Food prices are astronomical - and continue to rise at an alarming rate, making it more important than ever to find ways to reduce costs.

Restaurant operators know this - they live it every day. This ongoing challenge forces them to look for innovative ways to control spending while increasing profits. But it’s difficult to find the source of the problem: 

  • Are employees over-portioning food? 
  • Are vendors delivering the right product at the right price?
  • Are there pricey items that can be removed from the menu?

Inventory management provides the answers to these questions by tracking food costs and P&L, and ultimately keeping customers happy while protecting profits. Here are four steps that leading restaurant brands follow to optimize inventory management to hit profitability goals:

1) Always know what inventory is on hand

Tracking inventory has traditionally been done using pen and paper and is difficult to get right, with restaurant managers having to continuously reference sheets of paper as they manually enter inventory into a computer. Slow, monotonous, error-prone work.

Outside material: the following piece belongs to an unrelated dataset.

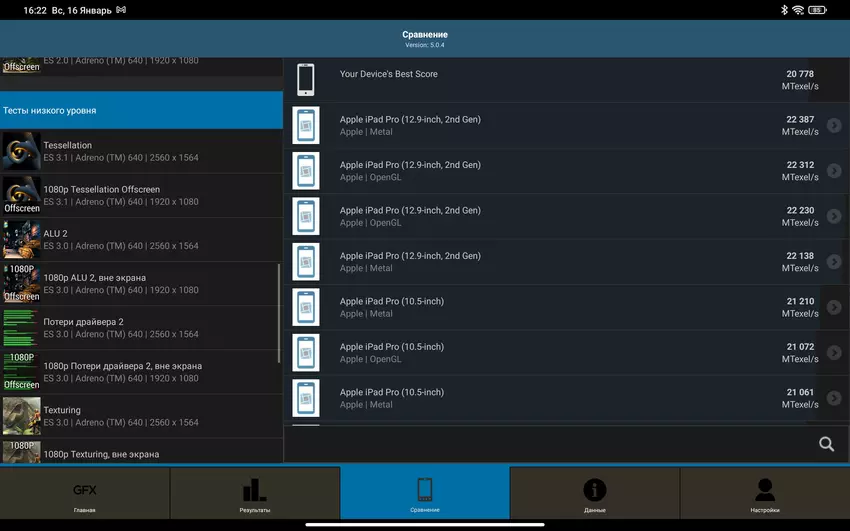
Task: Choose the Texturing test icon
Action: click(21, 416)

More restaurants today are using digital tools to improve inventory tracking. Now with digital apps, all team members - including managers, kitchen staff, bartenders, and more, can simultaneously count inventory from dry storage, the walk-in, and the bar. Managers can also view product usage data to keep an eye on stock levels, with the assurance that data is accurate and ultimately spend less time counting and more time providing exceptional service to customers.

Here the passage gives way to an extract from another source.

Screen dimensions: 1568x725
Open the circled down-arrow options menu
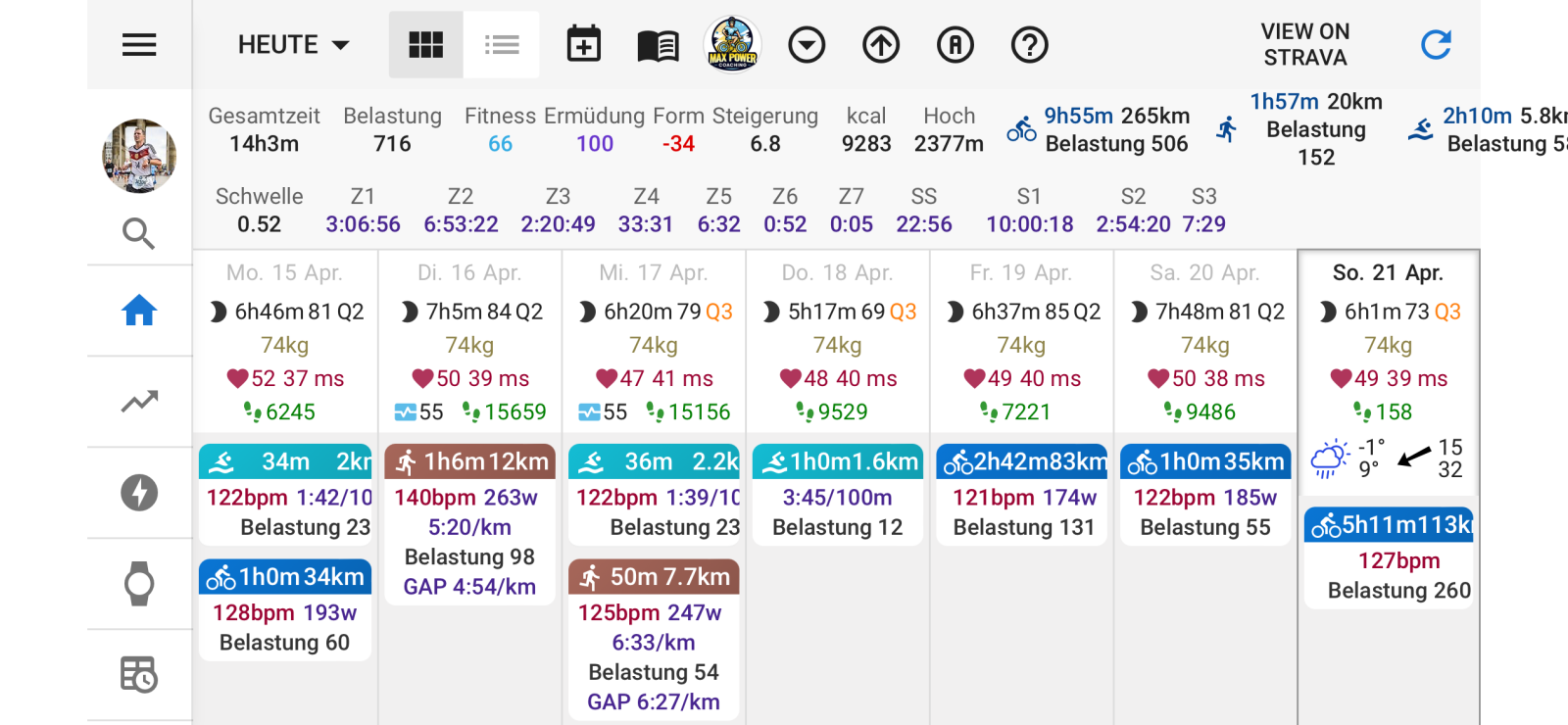[x=807, y=45]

2) Prep the exact amount of product (instead of too little or too much)

How much food should teams prep each day? If you prep too little, you miss out on sales; too much, and you’re eating away at your profits. 

Communication between wait staff, employees in the kitchen, and management is key. Through an integration with your POS system, you can track and regularly document which items are more popular, which helps operators adjust their offerings and increase profits. With the right inventory management solution, restaurants can use historical sales and forecasts to determine how much to buy/prep each day to help control costs and maximize sales.


3) Close the gap between actual vs. theoretical food costs

The typical range for food costs in a restaurant is between 28% and 25% (“Common Food & Labor Costs Percentages,” 2019, Chron). Actual food cost is the total cost of all the food used to produce the meals sold during the week after you’ve accounted for any breakage, shrinkage, or waste. Theoretical food cost is determined by reviewing the recipes from the meals sold and calculating how much food (and cost) should have been used to produce them. The difference between the two is the actual vs. theoretical (AvT) variance.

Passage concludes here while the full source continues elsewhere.